O Ministério da Fazenda fechou na noite desta terça-feira (26) uma proposta para a renegociação de dívidas rurais que inclui apenas recursos livres dos bancos, que poderão usar como fontes as LCAs (Letras de Crédito do Agronegócio) e a poupança rural.
A modelagem desagradou ao setor do agronegócio por ter excluído o Fundo Social do pré-sal e o acesso a outros fundos públicos. Na visão da indústria, isso reduziria os riscos, melhorando as condições para produtores contratarem as renegociações.
Os juros propostos pelo governo também são mais altos do que o previsto pelo senador Renan Calheiros (MDB-AL) no projeto de lei em discussão na CAE (Comissão de Assuntos Econômicos) do Senado, de 3,5% a 7,5%.
Havia previsão de que a proposta fosse votada na manhã desta quarta no colegiado, mas as discussões foram adiadas para que os senadores envolvidos na negociação chegassem a algum acordo.
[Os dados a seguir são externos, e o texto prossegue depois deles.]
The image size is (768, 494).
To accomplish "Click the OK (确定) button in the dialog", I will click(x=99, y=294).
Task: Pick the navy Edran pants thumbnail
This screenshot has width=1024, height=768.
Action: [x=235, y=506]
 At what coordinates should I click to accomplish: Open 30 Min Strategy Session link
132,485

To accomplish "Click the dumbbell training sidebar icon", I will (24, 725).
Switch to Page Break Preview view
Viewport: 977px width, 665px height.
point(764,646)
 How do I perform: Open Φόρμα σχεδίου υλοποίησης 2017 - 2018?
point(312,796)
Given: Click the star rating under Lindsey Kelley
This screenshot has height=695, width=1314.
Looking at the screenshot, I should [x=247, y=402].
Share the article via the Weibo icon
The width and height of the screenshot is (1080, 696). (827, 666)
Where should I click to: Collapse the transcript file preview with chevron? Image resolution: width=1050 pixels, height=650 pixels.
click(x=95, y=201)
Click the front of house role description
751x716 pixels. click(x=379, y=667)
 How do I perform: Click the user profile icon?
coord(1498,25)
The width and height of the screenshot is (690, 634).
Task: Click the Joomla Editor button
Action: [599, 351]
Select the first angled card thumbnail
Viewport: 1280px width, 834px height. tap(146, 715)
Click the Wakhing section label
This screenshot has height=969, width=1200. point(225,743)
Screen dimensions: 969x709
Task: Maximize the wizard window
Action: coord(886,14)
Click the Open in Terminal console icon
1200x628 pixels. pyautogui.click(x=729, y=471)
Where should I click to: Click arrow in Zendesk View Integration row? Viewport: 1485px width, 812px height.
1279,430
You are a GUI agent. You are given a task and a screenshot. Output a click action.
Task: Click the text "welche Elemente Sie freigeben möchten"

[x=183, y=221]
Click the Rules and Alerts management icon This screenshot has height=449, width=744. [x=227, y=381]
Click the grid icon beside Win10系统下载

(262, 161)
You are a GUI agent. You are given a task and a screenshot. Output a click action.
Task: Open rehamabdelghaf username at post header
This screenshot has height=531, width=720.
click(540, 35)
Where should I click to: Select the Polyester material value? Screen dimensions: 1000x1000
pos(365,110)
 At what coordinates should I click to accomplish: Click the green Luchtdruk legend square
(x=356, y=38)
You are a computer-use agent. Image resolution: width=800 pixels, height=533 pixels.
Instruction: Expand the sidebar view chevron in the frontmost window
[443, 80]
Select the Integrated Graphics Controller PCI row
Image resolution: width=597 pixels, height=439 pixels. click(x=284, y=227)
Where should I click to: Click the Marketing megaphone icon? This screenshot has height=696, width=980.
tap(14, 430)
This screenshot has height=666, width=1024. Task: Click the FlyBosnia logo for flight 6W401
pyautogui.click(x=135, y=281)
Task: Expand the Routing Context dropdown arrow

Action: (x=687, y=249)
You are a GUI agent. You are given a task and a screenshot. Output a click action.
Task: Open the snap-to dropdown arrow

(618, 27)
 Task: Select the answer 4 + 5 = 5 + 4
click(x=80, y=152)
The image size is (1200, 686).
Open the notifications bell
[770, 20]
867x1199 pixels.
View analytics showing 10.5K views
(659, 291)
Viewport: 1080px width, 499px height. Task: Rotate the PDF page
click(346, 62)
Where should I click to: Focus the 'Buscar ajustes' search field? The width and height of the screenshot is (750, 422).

Além de Calheiros, a vice-presidente da FPA (Frente Paralamentar da Agropecuária), senadora Tereza Cristina (PP-MS), tem conversado com a Fazenda.
O agronegócio calcula que a chamada carteira estressada de crédito rural esteja entre R$ 170 bilhões e R$ 180 bilhões. A proposta do governo não indica quanto desse total conseguiria acesso à linha especial a ser criada.